Sans réfléchir (encore une fois), la circulation étant presque à l’arrêt, j’ai traversé le rond point pour aller à leur rencontre (encore une fois, j’ai eu droit à un regard désapprobateur, celui de ma copine, qui aurait préféré que l’on continue tranquillement notre balade).Quand j’arrive au niveau de la fontaine, je me retrouve devant deux filles encore plus jeunes que je pensais (fin de collège peut-être) prêtes à déboutonner leurs pantalons. Je ne sais pas qui d’elles ou de moi était le plus perturbé par cette rencontre ! La tête pleine de questions (qui, quoi, comment, pourquoi…), et tandis qu’elles me fixent d’un air interrogatif, je me rends compte que je me suis dirigée vers ces filles sans avoir pensé à ce que j’allais leur dire. À quoi est-ce que je m’attendais comme réaction ? « Ah bonjour Madame, nous vous remercions d’être venue jusqu’à nous ! Justement, nous sommes perdues, pouvez-vous nous dire où se trouve la piscine la plus proche s’il vous plaît ? ») Mais non, on est là face à face, avec des gens qui nous regarde tout autour ; oui, parce que la scène a attiré l’attention des badauds qui s’attendent sans doute, eux aussi, à ce que mon acte téméraire entraîne un retour à la normale dans la matrice sociale. Mais non, nous sommes là toutes les trois à nous regarder, et je me sens un peu mal à l’aise ; un, de les avoir dérangé, deux, d’être la seule correctement vêtue. Cela dit, cette réflexion débloque la situation :
»» Salut, euh, vous n’avez pas trop froid ?

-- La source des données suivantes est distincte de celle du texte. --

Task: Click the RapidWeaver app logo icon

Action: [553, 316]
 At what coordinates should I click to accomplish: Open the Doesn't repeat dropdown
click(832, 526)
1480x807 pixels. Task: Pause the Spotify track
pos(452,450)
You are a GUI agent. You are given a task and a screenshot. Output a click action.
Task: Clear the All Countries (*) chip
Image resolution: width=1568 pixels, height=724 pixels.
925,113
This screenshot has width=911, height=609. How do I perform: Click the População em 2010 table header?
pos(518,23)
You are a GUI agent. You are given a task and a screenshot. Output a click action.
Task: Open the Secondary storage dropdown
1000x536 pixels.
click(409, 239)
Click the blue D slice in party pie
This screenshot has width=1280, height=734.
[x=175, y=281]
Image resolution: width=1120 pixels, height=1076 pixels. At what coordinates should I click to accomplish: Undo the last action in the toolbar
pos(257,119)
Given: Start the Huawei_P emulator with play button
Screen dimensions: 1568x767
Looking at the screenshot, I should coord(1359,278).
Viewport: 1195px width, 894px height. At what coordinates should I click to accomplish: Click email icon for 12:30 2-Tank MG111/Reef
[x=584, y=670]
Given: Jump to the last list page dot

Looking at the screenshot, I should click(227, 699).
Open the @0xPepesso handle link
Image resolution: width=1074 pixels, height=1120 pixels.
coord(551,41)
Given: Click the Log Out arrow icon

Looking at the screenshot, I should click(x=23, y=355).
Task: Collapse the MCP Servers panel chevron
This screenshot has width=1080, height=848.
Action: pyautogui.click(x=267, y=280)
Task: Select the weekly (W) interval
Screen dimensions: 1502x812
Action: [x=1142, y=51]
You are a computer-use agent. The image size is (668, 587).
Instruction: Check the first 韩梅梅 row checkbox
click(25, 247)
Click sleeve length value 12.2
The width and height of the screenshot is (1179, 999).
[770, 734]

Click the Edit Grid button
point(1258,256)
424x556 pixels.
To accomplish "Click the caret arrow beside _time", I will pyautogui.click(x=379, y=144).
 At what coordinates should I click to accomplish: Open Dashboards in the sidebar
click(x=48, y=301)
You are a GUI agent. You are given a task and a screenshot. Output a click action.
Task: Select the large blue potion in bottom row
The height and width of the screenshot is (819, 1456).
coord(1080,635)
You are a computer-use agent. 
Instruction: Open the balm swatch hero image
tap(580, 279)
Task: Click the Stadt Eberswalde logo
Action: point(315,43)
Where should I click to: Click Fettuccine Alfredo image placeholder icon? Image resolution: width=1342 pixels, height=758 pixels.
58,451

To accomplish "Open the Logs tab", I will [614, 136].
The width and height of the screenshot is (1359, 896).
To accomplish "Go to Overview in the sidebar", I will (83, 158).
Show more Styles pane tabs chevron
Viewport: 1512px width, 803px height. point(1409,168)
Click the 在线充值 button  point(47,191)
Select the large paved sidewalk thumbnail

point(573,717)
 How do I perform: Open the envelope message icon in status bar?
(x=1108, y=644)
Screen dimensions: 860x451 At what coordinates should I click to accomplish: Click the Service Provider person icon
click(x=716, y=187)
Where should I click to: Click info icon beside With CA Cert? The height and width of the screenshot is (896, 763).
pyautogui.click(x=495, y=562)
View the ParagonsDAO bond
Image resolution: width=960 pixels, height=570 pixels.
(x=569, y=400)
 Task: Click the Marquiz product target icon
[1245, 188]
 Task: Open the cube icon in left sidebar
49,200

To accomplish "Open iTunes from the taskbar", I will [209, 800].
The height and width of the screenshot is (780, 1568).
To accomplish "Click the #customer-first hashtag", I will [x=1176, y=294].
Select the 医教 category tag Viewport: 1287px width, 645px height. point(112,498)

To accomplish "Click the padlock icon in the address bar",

C’est bon, la conversation est lancée. Elles m’expliquent qu’elles en ont marre de cette société de bien-pensants, et qu’elles ont envie de faire ce qu’elles veulent. Et que si elle veulent se baigner à poil au milieu de cette fontaine, et bien elles ne voient pas pourquoi elles ne le feraient pas, parce qu’après tout elles ne font de mal à personne, non ? Et d’abord, là, si les gens les regardent c’est qu’ils sont jaloux et eux aussi ils devraient faire ce qu’ils veulent mais ils ont trop peur de ce que les autres vont dire parce que ce sont tous des moutons !
Fort bien. Cela étant, je dois avouer que même si elles me donnent tout un tas de raisons tout à fait entendables, je reste fixée sur leurs pupilles anormalement dilatées, et sur leurs seins anormalement à l’air. Alors je leur réponds simplement de faire attention à elles, qu’on ne vienne pas les embêter ou les enlever pour les violer, et je leur propose de les ramener chez elles, mais elles déclinent poliment. Je rentre bredouille sur mon trottoir, mais suis attendue par un groupe de ces fameux moutons qui réclame des explications. Je me retrouve un peu bête, parce que mon acte n’a servi à rien, au final. Et j’avoue que je me souviens pas de ce que j’ai répondu, mais ça devait être forcément très intelligent et percutant.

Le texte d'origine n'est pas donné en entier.